▲ | littlestymaar 6 days ago | |||||||||||||||||||||||||
> they’re specialised tools and this one is not designed to have broad “common sense” in that way. Except the key property of language models compared to other machine learning techniques is their ability to have this kind of common sense understanding of the meaning of natural language. > you don’t understand the use case of this enough to be commenting on it at all quite frankly. That's true that I don't understand the use-case for a language model that doesn't have a grasp of what first/second/third mean.

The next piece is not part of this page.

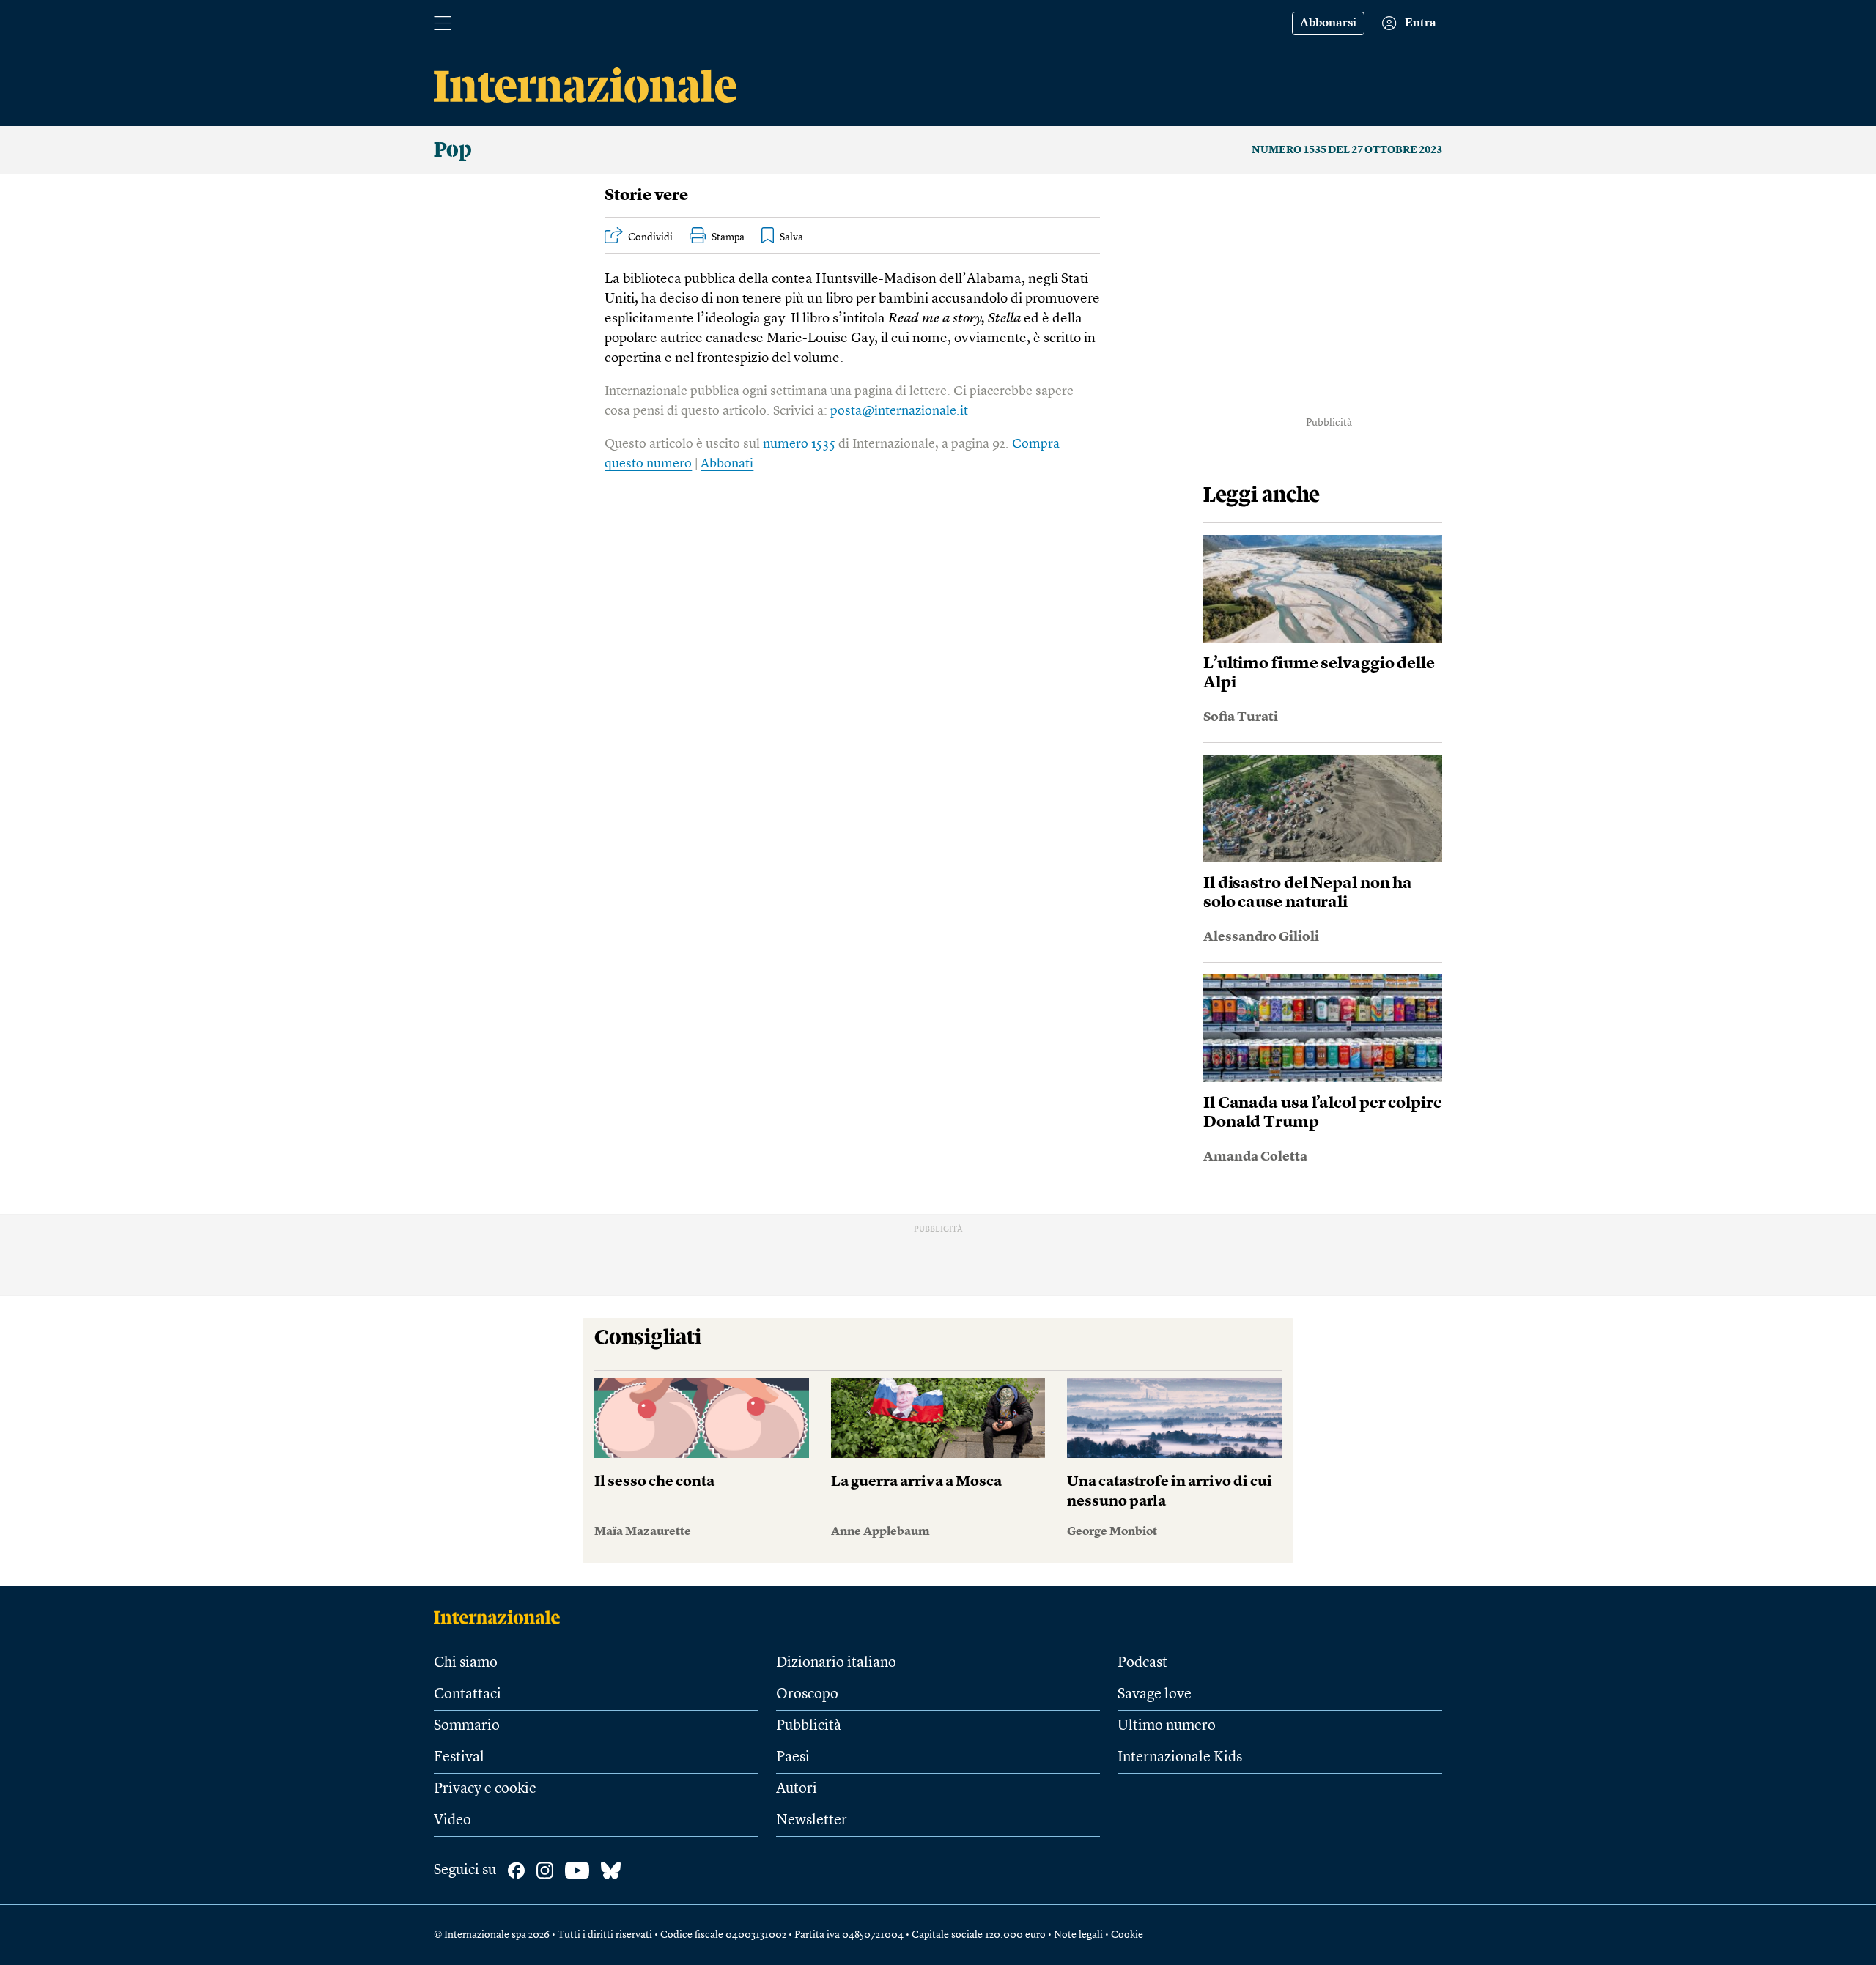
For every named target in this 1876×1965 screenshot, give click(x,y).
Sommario (467, 1726)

Sub-1B models are supposed to be fine-tuned to be useful, but if the base model is so bad at language it can't make the difference between first and second and you need to put that in your fine-tuning as well as your business logic, why use a base model at all? Also, this is a clear instance of moving the goalpost, as the comment I responded to was talking about how we should not expect such a small model to have “encyclopedic knowledge”, and now you are claiming we should not expect such a small language model to make sense of language… | ||||||||||||||||||||||||||
▲ | jama211 6 days ago | parent [-] | |||||||||||||||||||||||||
Don’t put words in my mouth, I didn’t say that, and no goalposts have been moved. You don’t understand how tiny this model is or what it’s built for. Don’t you get it? This model PHYSICALLY COULDN’T be this small and also have decent interactions on topics outside its specialty. It’s like you’re criticising a go kart for its lack of luggage carrying capacity. It’s simply not what it’s built for, you’re just defensive because you know deep down you don’t understand this deeply, which you reveal again and again at every turn. It’s ok to accept the responses of people in this thread who are trying to lead you to the truth of this matter. | ||||||||||||||||||||||||||
|